> [INSTRUCTION] Copy each of the following lines word for word, keeping every character unchanged.
=-=-=-=-=
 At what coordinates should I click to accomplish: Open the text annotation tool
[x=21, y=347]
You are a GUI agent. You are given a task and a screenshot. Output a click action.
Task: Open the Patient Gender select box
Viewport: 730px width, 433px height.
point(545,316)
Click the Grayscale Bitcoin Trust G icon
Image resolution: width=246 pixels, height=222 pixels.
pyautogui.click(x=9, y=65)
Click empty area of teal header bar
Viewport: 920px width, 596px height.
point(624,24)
=-=-=-=-=
> [EXPECTED ANSWER]
 At what coordinates should I click to accomplish: Open the text annotation tool
[x=21, y=347]
You are a GUI agent. You are given a task and a screenshot. Output a click action.
Task: Open the Patient Gender select box
Viewport: 730px width, 433px height.
point(545,316)
Click the Grayscale Bitcoin Trust G icon
Image resolution: width=246 pixels, height=222 pixels.
pyautogui.click(x=9, y=65)
Click empty area of teal header bar
Viewport: 920px width, 596px height.
point(624,24)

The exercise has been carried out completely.